Presence of opiate alkaloid-selective μ₃ receptors in cultured astrocytes and in brain and retina

Opiate alkaloid-selective receptors, insensitive to opioid peptides and differing from classical opioid receptors in other respects, mediate inhibition by morphine of activation of human peripheral blood monocytes and are present on other macrophage cell types as well, including microglia. This receptor has been tentatively designated as a μ₃ subtype. The present studies provide evidence for the presence of this receptor in cultures of astrocytes derived from human fetal brain, in cultures of feline astrocytes and in an immortalized feline astrocyte cell line.
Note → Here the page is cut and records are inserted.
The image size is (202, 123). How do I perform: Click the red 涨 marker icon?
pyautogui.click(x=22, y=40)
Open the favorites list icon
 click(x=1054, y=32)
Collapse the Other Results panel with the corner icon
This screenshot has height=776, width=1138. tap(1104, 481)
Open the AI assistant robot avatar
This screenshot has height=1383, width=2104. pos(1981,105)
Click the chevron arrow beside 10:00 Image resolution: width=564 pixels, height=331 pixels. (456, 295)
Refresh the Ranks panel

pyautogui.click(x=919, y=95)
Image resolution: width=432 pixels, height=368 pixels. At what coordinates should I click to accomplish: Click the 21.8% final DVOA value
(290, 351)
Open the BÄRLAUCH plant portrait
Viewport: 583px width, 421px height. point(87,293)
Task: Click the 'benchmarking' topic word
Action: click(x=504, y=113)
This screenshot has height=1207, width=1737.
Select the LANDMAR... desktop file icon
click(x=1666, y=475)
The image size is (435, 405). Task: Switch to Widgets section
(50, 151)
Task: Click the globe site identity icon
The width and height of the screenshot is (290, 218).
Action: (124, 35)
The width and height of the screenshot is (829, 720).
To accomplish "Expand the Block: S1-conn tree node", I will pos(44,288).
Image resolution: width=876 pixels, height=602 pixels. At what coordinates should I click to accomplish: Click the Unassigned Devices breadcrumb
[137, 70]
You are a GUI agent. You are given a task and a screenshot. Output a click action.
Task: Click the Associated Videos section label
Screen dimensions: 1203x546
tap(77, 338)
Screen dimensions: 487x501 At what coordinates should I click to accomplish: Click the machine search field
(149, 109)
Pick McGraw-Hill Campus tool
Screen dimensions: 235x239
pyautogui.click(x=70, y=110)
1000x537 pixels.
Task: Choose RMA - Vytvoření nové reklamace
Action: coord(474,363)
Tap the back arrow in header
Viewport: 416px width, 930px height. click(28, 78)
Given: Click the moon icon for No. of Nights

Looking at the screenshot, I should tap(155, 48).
Also, neonatal and adult rat striatum and other brain regions, assayed in the presence of agents that blocked classical μ, δ and κ binding sites, were found to contain additional saturable ³H-morphine binding sites that exhibited the pharmacology of μ₃ receptors. Additionally, μ₃ receptor sites were present in rat retina and in the avascular guinea pig retina, retinas that lack endogenous opioid peptides and that do not contain classical opioid peptide-sensitive μ, δ or κ binding sites. For each of these preparations, with ³H-morphine as ligand, binding sites were saturable and displaced by morphine, etorphine, naloxone, diprenorphine and morphine 6-glucuronide, but not by morphine 3-glucuronide, fentanyl, benzomorphans, or by enkephalins, dynorphin, β-endorphin or other opioid peptides. These sites also could be distinguished from other (μ, δ and κ) sites on the basis of sensitivity to sulfhydryl compounds. It is proposed that μ₃ receptors occur on astrocytes as well as on microglia in brain and retina, where they function to modulate responses to injury and infection, as has been proposed previously for these receptors in the immune system.